Application de la règle des "3R"
1. Remplacement
Le Remplacement du modèle animal pour une étude de de la réponse inflammatoire peut se faire selon l’utilisation : – de modèles in vitro, avec des cellules du système immunitaires; – d’organes sur puce qui permettent de créer des modèles miniatures d’organes ou tissus humains; – de modèles bio-informatiques et de simulation; – de biobanques de tissus humains; – des organoïdes, version miniature et simplifiée d’un organe fabriqué in vitro et qui présente une anatomie et une fonction proches de la physiologie. La fonctionnalité du vecteur de transfert prévu pour cette étude est ainsi validée sur des modèles cellulaires in vitro en amont. Cependant, aucun de ces outils ne pourra générer l’ensemble des données attendues sur la réponse inflammatoire induite par l’injection d’un vecteur viral dans un modèle d’organisme physiologique entier. La réponse inflammatoire étant la somme d’une cascade de réponses physiologiques, elle est impossible à évaluer de façon exhaustive sans le modèle animal et doit donc s’étudier in vivo.
2. Réduction
La Réduction du nombre d’animaux lors de la mise en place d’une étude implique une réflexion sur la planification expérimentale pour laquelle la conception de l’étude vise à réduire le nombre d’animaux nécessaires tout en garantissant des résultats statistiquement significatifs. Le design associé à ce projet prend en considération les objectifs fixés correspondant au minimum requis pour une étude statistique. Nous utiliserons ainsi 8 souris par groupe (sauf pour le groupe controle où un effectif de 4 souris sera suffisant), cet effectif constituant un bon compromis entre puissance d’analyse et réduction du nombre d’animaux, en comparant les animaux ayant eu un vecteur non-intégratif, un vecteur intégratif ou le véhicule. Des études similaires antérieures ont notamment permis de réduire le nombre d’animaux tout en garantissant des données interprétables et statistiquement utilisables. Le nombre de contrôles peut ainsi être limité à 4 souris. Par ailleurs, 4 femelles et 4 males permettront d’évaluer la réponse inflammatoire potentielle après injection des vecteurs lentiviraux. Nous ne nous attendons notamment pas à un dimorphisme sexuel dans cette réponse.
3. Raffinement
Le Raffinement implique la mise en place de procédures assurant: – l’amélioration du bien-être des animaux pour minimiser la douleur et la détresse éventuelles des animaux participant à l’étude; – une surveillance non-invasive pour collecter les données sur le bien-être des animaux; – la présence de produits d’enrichissements dans les lieux d’hébergement des animaux. En particulier, nous suivrons l’état général des animaux, le toilettage, la posture, la présence de vocalisation et les sites d’injection. Tous ces items nous permettront de décider de l’atteinte de points limites le cas échéant pouvant entrainer l’euthanasie de l’animal pour éviter toute souffrance. Lors des prélèvements sanguins, nous effectuerons une compensation du volume injecté avec du sérum physiologique. En cas de rixe entre animaux, nous pourrons être amenés à isoler l’individu dominant pour éviter toute lésion. L’animal isolé sera sorti de la procédure temporairement (si on arrive à le soigner) ou définitivement et il sera alors mis à mort. Le cas échéant, des soins locaux par spray d’un antiseptique seront attribués. Si une douleur est présente, un antalgique pourrait être administré selon les recommandations vétérinaires
Expliquer le choix des espèces et les stades de développement y afférents.
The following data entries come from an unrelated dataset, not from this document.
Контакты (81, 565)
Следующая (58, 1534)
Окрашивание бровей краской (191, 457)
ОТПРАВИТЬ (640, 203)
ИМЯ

La souris est l’un des modèles animaux les plus couramment utilisés dans ce type d’étude pour les raisons suivantes : – Similitudes génétiques, anatomiques et physiologiques avec l’Homme – Disponibillité et coûts – Simplicité de manipulation – variété de souches permettant de simuler des conditions pathologiques spécifiques si nécessaire Les souris qui seront utilisées auront entre 10 et 14 semaines, – MODIFICATION: entre 9 et 14 semaines, s’assurant ainsi de leur maturité et de leur taille adulte. Cela facilite la manipulation, la collecte d’échantillons et la réalisation des expériences à suivre.